Il caso del giornalista
Ferrara e Cappellini contro Assange: il campo largo del manettismo
Gli Stati Uniti chiedono l’estradizione di Assange per sbatterlo per sempre in una cella americana. Gli inglesi hanno dato il consenso, ma Assange ha presentato una serie di ricorsi, e in questi giorni si discute l’ultimo.
Esteri - di Redazione Web
I giudici inglesi hanno chiesto tempo. Decideranno solo nei prossimi giorni la sorte di Julian Assange, il giornalista australiano che ha scoperto e reso pubbliche le informazioni su diversi orrori commessi dagli americani in Iraq e in Afghanistan.
Per avere realizzato questo scoop, Assange è stato condannato in America a 175 anni di prigione e ora è detenuto a Londra in un carcere di massima sicurezza (da 5 anni, più sette trascorsi barricato nell’ambasciata dell’Ecuador). Gli Stati Uniti chiedono l’estradizione di Assange per sbatterlo per sempre in una cella americana.
Gli inglesi hanno dato il consenso, ma Assange ha presentato una serie di ricorsi, e in questi giorni si discute l’ultimo. Se sarà “no a Washington” si avvierà un processo che potrebbe portare alla sua liberazione. Se invece sarà sì a Washington, per Assange, che è malato di cuore, si prospetta l’ergastolo ma anche, probabilmente, una morte dietro le sbarre non troppo lontana.

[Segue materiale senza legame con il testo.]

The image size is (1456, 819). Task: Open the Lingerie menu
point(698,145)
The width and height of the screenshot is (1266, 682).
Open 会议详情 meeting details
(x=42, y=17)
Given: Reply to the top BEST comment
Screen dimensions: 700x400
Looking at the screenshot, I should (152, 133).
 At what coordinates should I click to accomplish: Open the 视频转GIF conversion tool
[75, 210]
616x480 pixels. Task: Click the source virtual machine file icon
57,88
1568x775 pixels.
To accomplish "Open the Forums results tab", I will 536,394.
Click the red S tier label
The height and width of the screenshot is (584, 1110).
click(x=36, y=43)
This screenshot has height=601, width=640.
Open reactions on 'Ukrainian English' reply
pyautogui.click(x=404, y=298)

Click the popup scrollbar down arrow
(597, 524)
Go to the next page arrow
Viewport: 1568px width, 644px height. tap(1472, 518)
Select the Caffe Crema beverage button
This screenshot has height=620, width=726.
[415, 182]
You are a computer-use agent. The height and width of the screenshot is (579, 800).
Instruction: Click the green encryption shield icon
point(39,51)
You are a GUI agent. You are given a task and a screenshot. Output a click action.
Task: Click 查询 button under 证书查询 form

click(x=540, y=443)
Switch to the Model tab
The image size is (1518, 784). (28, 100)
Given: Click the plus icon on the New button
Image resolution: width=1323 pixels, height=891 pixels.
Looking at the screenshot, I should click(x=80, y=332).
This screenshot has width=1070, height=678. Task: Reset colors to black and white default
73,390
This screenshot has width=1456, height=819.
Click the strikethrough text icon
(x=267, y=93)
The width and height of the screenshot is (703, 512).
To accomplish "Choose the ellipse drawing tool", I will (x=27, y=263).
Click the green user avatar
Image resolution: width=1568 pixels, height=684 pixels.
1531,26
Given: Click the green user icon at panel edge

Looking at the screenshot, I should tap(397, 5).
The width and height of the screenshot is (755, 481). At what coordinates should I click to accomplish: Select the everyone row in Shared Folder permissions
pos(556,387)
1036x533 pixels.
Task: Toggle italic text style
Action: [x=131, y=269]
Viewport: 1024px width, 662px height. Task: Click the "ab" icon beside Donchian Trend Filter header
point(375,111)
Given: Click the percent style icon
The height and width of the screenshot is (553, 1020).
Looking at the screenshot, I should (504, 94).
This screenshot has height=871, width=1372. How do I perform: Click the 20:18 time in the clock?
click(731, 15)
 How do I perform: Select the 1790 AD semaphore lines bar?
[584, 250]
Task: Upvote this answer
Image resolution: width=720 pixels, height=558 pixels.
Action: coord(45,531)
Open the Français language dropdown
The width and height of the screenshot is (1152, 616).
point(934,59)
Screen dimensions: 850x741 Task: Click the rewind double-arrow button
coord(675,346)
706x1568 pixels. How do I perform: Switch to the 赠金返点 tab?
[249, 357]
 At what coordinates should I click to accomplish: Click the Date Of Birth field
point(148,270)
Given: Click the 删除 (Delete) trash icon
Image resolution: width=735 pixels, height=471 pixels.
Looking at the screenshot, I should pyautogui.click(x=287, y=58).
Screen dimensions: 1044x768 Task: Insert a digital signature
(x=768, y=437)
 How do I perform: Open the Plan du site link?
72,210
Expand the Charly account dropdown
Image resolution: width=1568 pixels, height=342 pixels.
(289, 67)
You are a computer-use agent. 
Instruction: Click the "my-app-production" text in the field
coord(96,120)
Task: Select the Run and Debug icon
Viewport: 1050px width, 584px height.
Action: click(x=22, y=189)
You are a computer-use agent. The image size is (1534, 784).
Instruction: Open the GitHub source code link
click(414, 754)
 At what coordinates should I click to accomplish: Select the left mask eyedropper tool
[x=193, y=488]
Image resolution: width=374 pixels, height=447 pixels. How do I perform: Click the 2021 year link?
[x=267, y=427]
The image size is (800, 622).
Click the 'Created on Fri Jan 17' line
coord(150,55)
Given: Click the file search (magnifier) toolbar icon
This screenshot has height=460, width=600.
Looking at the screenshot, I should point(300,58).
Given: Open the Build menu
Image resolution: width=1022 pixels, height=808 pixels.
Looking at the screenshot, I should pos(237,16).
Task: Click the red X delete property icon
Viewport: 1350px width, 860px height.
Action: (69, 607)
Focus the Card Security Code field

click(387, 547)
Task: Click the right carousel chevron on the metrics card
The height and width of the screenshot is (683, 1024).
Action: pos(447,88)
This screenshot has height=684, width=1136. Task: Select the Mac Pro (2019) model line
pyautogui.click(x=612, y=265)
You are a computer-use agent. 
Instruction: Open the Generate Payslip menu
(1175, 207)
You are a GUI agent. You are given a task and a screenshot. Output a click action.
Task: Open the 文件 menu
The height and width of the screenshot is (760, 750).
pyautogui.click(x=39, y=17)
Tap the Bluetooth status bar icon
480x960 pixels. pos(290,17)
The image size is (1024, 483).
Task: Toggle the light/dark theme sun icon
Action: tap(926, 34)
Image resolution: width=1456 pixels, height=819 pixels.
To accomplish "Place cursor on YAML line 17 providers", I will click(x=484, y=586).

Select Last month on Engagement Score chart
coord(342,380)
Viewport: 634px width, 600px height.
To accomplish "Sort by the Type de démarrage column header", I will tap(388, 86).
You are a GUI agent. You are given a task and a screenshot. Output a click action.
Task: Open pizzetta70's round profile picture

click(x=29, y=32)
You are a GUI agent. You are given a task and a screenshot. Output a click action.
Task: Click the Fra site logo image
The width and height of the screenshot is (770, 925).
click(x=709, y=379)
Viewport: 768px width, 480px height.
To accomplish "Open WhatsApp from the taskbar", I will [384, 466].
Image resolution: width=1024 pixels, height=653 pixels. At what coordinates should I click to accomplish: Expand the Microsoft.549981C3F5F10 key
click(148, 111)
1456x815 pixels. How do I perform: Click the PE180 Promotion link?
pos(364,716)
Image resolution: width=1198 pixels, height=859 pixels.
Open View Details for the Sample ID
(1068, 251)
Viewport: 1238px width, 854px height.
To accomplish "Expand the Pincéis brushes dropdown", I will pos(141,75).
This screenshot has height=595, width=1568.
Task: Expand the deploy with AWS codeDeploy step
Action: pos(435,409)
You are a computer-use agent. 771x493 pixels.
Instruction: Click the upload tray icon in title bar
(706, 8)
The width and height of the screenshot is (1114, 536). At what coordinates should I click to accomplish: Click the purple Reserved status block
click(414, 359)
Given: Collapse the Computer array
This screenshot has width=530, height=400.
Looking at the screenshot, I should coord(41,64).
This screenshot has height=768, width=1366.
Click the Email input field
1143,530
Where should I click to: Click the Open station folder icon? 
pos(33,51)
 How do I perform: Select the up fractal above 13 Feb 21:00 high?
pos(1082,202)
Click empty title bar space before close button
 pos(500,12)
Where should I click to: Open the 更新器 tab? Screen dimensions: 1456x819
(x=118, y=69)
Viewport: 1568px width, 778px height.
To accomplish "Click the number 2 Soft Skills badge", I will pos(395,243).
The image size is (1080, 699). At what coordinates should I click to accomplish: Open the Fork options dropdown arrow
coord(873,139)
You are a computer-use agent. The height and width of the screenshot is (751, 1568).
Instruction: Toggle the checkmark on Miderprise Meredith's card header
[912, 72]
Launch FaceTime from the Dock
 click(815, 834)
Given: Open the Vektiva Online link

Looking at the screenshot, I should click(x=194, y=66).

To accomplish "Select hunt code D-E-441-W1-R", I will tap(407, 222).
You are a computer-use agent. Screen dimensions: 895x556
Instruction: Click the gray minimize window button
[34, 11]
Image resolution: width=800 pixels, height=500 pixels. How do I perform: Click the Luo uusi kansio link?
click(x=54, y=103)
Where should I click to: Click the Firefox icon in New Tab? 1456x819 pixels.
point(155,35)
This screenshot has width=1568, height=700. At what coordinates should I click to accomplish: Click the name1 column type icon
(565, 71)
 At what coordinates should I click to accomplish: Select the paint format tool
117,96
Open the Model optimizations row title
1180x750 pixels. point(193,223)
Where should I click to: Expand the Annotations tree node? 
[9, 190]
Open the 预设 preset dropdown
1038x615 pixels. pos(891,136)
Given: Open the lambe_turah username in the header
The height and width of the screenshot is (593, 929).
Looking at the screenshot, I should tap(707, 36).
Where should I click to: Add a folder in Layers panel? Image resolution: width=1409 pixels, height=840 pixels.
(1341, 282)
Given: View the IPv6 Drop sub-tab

Nell’attesa della sentenza in Italia c’è un certo silenzio. Tranne un paio di giornali, tra i quali questo, nessuno pensa che bisogna battersi per la libertà di informazione. Il silenzio è stato rotto ieri due articoli, uno di Giuliano Ferrara e uno di Stefano Cappellini, i quali si scagliano non contro persecutori di Assange ma contro Assange.
Dicono che è una spia e ha messo in difficoltà la Casa Bianca e va punito. E se la prendono coi giornali che avanzano una ragionevolissima somiglianza tra i caso Navalny e il caso Assange. Che in effetti non solo si somigliano parecchio, ma sono quasi uguali: la furia dei regimi contro i dissidenti.